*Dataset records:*
• • • • • • •
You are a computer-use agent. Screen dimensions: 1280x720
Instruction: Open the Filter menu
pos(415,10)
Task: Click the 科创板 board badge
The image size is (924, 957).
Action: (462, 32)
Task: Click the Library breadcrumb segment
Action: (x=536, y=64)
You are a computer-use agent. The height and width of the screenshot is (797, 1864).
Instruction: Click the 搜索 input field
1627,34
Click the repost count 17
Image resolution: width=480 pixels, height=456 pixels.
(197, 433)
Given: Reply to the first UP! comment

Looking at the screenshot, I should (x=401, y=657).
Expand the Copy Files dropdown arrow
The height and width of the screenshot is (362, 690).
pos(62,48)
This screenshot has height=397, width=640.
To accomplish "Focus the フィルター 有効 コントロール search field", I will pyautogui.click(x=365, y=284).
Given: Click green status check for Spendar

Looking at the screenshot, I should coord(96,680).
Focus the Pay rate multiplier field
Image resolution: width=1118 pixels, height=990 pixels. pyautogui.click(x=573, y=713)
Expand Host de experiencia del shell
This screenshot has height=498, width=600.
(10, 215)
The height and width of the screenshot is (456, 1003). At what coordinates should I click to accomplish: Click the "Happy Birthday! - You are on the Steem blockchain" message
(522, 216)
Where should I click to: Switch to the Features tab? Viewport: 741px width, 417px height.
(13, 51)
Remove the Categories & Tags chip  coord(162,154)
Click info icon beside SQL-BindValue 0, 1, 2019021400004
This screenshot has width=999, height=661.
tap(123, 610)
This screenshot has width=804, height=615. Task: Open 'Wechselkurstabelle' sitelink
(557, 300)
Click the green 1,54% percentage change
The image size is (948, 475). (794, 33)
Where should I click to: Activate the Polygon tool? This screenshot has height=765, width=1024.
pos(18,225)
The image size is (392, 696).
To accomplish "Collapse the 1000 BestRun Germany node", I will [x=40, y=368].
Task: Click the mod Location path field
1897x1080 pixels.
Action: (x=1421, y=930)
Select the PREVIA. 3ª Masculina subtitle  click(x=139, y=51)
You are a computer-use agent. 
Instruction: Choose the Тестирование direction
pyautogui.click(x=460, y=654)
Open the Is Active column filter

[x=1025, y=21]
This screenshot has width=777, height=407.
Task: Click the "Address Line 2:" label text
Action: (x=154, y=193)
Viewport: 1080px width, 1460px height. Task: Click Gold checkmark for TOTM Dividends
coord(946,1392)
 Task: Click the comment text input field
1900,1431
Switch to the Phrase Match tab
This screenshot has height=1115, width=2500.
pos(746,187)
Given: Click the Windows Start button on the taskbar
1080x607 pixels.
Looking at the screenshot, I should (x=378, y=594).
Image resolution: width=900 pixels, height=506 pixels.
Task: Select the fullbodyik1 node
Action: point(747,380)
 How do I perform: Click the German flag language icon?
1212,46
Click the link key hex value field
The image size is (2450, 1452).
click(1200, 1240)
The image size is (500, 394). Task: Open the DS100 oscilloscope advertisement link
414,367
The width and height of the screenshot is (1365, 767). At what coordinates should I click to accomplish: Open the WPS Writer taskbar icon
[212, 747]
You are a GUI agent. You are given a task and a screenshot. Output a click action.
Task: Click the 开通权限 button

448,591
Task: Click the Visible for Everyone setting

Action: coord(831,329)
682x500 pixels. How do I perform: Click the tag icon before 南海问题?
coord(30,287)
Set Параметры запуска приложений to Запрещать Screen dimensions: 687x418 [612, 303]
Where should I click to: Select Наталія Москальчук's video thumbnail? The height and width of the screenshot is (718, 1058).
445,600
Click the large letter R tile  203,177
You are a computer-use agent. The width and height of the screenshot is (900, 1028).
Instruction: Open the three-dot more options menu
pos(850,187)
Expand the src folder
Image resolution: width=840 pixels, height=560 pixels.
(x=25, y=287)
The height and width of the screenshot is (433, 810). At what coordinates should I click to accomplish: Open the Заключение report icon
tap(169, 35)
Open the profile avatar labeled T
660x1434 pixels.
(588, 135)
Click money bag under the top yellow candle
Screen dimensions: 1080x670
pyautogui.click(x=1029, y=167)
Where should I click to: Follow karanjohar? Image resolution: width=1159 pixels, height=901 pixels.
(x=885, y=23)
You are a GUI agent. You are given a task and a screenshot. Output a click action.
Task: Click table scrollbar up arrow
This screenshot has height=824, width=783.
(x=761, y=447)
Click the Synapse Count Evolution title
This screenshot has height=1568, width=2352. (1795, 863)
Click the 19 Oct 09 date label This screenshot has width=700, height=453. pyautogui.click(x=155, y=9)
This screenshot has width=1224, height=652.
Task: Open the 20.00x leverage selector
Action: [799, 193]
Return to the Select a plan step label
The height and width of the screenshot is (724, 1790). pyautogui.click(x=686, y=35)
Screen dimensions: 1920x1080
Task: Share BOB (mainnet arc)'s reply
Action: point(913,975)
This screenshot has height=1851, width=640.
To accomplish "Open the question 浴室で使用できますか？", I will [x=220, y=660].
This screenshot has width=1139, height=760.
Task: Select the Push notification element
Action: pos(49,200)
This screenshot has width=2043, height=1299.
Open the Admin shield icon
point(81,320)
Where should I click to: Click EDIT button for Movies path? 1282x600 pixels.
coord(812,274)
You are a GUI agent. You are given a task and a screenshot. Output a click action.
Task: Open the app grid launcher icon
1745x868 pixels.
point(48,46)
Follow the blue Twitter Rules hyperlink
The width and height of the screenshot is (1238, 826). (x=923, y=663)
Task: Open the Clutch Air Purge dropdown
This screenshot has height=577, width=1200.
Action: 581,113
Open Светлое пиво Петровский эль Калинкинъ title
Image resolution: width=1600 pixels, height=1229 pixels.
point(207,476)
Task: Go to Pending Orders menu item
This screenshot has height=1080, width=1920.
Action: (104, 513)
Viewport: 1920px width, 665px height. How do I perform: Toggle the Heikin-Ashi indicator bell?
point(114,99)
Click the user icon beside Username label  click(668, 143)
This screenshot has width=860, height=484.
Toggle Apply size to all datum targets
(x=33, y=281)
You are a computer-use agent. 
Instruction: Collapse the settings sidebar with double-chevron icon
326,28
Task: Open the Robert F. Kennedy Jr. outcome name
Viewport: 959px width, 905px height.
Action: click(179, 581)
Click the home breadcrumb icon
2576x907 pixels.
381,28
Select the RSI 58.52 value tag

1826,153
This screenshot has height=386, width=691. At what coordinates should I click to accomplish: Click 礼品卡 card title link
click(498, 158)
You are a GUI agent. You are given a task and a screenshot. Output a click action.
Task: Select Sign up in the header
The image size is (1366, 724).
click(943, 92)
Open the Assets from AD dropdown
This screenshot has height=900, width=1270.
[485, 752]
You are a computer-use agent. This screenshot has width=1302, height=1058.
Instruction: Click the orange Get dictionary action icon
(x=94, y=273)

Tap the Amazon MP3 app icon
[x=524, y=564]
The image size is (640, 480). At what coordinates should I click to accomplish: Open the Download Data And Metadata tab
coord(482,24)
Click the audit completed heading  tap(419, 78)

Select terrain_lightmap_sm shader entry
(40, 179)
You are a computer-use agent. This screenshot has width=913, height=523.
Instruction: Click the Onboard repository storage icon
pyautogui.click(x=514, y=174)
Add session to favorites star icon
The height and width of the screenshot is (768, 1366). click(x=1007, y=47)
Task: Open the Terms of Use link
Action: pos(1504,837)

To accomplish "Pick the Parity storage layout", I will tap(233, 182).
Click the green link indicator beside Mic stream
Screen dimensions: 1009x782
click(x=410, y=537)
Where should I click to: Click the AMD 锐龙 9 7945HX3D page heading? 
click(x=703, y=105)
• • • • • • •
*WORK TO COMPLETE:* Rewrite all of the items above, replacing "Where should I click to" with "Which point should I click to" wherever it appears and leaving everything else unchanged.

*WRITTEN RESPONSE:*
You are a computer-use agent. Screen dimensions: 1280x720
Instruction: Open the Filter menu
pos(415,10)
Task: Click the 科创板 board badge
The image size is (924, 957).
Action: (462, 32)
Task: Click the Library breadcrumb segment
Action: (x=536, y=64)
You are a computer-use agent. The height and width of the screenshot is (797, 1864).
Instruction: Click the 搜索 input field
1627,34
Click the repost count 17
Image resolution: width=480 pixels, height=456 pixels.
(197, 433)
Given: Reply to the first UP! comment

Looking at the screenshot, I should (x=401, y=657).
Expand the Copy Files dropdown arrow
The height and width of the screenshot is (362, 690).
pos(62,48)
This screenshot has height=397, width=640.
To accomplish "Focus the フィルター 有効 コントロール search field", I will pyautogui.click(x=365, y=284).
Given: Click green status check for Spendar

Looking at the screenshot, I should coord(96,680).
Focus the Pay rate multiplier field
Image resolution: width=1118 pixels, height=990 pixels. pyautogui.click(x=573, y=713)
Expand Host de experiencia del shell
This screenshot has height=498, width=600.
(10, 215)
The height and width of the screenshot is (456, 1003). At what coordinates should I click to accomplish: Click the "Happy Birthday! - You are on the Steem blockchain" message
(522, 216)
Which point should I click to: Switch to the Features tab? Viewport: 741px width, 417px height.
(13, 51)
Remove the Categories & Tags chip  coord(162,154)
Click info icon beside SQL-BindValue 0, 1, 2019021400004
This screenshot has width=999, height=661.
tap(123, 610)
This screenshot has width=804, height=615. Task: Open 'Wechselkurstabelle' sitelink
(557, 300)
Click the green 1,54% percentage change
The image size is (948, 475). (794, 33)
Which point should I click to: Activate the Polygon tool? This screenshot has height=765, width=1024.
pos(18,225)
The image size is (392, 696).
To accomplish "Collapse the 1000 BestRun Germany node", I will [x=40, y=368].
Task: Click the mod Location path field
1897x1080 pixels.
Action: (x=1421, y=930)
Select the PREVIA. 3ª Masculina subtitle  click(x=139, y=51)
You are a computer-use agent. 
Instruction: Choose the Тестирование direction
pyautogui.click(x=460, y=654)
Open the Is Active column filter

[x=1025, y=21]
This screenshot has width=777, height=407.
Task: Click the "Address Line 2:" label text
Action: (x=154, y=193)
Viewport: 1080px width, 1460px height. Task: Click Gold checkmark for TOTM Dividends
coord(946,1392)
 Task: Click the comment text input field
1900,1431
Switch to the Phrase Match tab
This screenshot has height=1115, width=2500.
pos(746,187)
Given: Click the Windows Start button on the taskbar
1080x607 pixels.
Looking at the screenshot, I should (x=378, y=594).
Image resolution: width=900 pixels, height=506 pixels.
Task: Select the fullbodyik1 node
Action: point(747,380)
 How do I perform: Click the German flag language icon?
1212,46
Click the link key hex value field
The image size is (2450, 1452).
click(1200, 1240)
The image size is (500, 394). Task: Open the DS100 oscilloscope advertisement link
414,367
The width and height of the screenshot is (1365, 767). At what coordinates should I click to accomplish: Open the WPS Writer taskbar icon
[212, 747]
You are a GUI agent. You are given a task and a screenshot. Output a click action.
Task: Click the 开通权限 button

448,591
Task: Click the Visible for Everyone setting

Action: coord(831,329)
682x500 pixels. How do I perform: Click the tag icon before 南海问题?
coord(30,287)
Set Параметры запуска приложений to Запрещать Screen dimensions: 687x418 [612, 303]
Which point should I click to: Select Наталія Москальчук's video thumbnail? The height and width of the screenshot is (718, 1058).
445,600
Click the large letter R tile  203,177
You are a computer-use agent. The width and height of the screenshot is (900, 1028).
Instruction: Open the three-dot more options menu
pos(850,187)
Expand the src folder
Image resolution: width=840 pixels, height=560 pixels.
(x=25, y=287)
The height and width of the screenshot is (433, 810). At what coordinates should I click to accomplish: Open the Заключение report icon
tap(169, 35)
Open the profile avatar labeled T
660x1434 pixels.
(588, 135)
Click money bag under the top yellow candle
Screen dimensions: 1080x670
pyautogui.click(x=1029, y=167)
Which point should I click to: Follow karanjohar? Image resolution: width=1159 pixels, height=901 pixels.
(x=885, y=23)
You are a GUI agent. You are given a task and a screenshot. Output a click action.
Task: Click table scrollbar up arrow
This screenshot has height=824, width=783.
(x=761, y=447)
Click the Synapse Count Evolution title
This screenshot has height=1568, width=2352. (1795, 863)
Click the 19 Oct 09 date label This screenshot has width=700, height=453. pyautogui.click(x=155, y=9)
This screenshot has width=1224, height=652.
Task: Open the 20.00x leverage selector
Action: [799, 193]
Return to the Select a plan step label
The height and width of the screenshot is (724, 1790). pyautogui.click(x=686, y=35)
Screen dimensions: 1920x1080
Task: Share BOB (mainnet arc)'s reply
Action: point(913,975)
This screenshot has height=1851, width=640.
To accomplish "Open the question 浴室で使用できますか？", I will [x=220, y=660].
This screenshot has width=1139, height=760.
Task: Select the Push notification element
Action: pos(49,200)
This screenshot has width=2043, height=1299.
Open the Admin shield icon
point(81,320)
Which point should I click to: Click EDIT button for Movies path? 1282x600 pixels.
coord(812,274)
You are a GUI agent. You are given a task and a screenshot. Output a click action.
Task: Open the app grid launcher icon
1745x868 pixels.
point(48,46)
Follow the blue Twitter Rules hyperlink
The width and height of the screenshot is (1238, 826). (x=923, y=663)
Task: Open the Clutch Air Purge dropdown
This screenshot has height=577, width=1200.
Action: 581,113
Open Светлое пиво Петровский эль Калинкинъ title
Image resolution: width=1600 pixels, height=1229 pixels.
point(207,476)
Task: Go to Pending Orders menu item
This screenshot has height=1080, width=1920.
Action: (104, 513)
Viewport: 1920px width, 665px height. How do I perform: Toggle the Heikin-Ashi indicator bell?
point(114,99)
Click the user icon beside Username label  click(668, 143)
This screenshot has width=860, height=484.
Toggle Apply size to all datum targets
(x=33, y=281)
You are a computer-use agent. 
Instruction: Collapse the settings sidebar with double-chevron icon
326,28
Task: Open the Robert F. Kennedy Jr. outcome name
Viewport: 959px width, 905px height.
Action: click(179, 581)
Click the home breadcrumb icon
2576x907 pixels.
381,28
Select the RSI 58.52 value tag

1826,153
This screenshot has height=386, width=691. At what coordinates should I click to accomplish: Click 礼品卡 card title link
click(498, 158)
You are a GUI agent. You are given a task and a screenshot. Output a click action.
Task: Select Sign up in the header
The image size is (1366, 724).
click(943, 92)
Open the Assets from AD dropdown
This screenshot has height=900, width=1270.
[485, 752]
You are a computer-use agent. This screenshot has width=1302, height=1058.
Instruction: Click the orange Get dictionary action icon
(x=94, y=273)

Tap the Amazon MP3 app icon
[x=524, y=564]
The image size is (640, 480). At what coordinates should I click to accomplish: Open the Download Data And Metadata tab
coord(482,24)
Click the audit completed heading  tap(419, 78)

Select terrain_lightmap_sm shader entry
(40, 179)
You are a computer-use agent. This screenshot has width=913, height=523.
Instruction: Click the Onboard repository storage icon
pyautogui.click(x=514, y=174)
Add session to favorites star icon
The height and width of the screenshot is (768, 1366). click(x=1007, y=47)
Task: Open the Terms of Use link
Action: pos(1504,837)

To accomplish "Pick the Parity storage layout", I will tap(233, 182).
Click the green link indicator beside Mic stream
Screen dimensions: 1009x782
click(x=410, y=537)
Which point should I click to: Click the AMD 锐龙 9 7945HX3D page heading? 
click(x=703, y=105)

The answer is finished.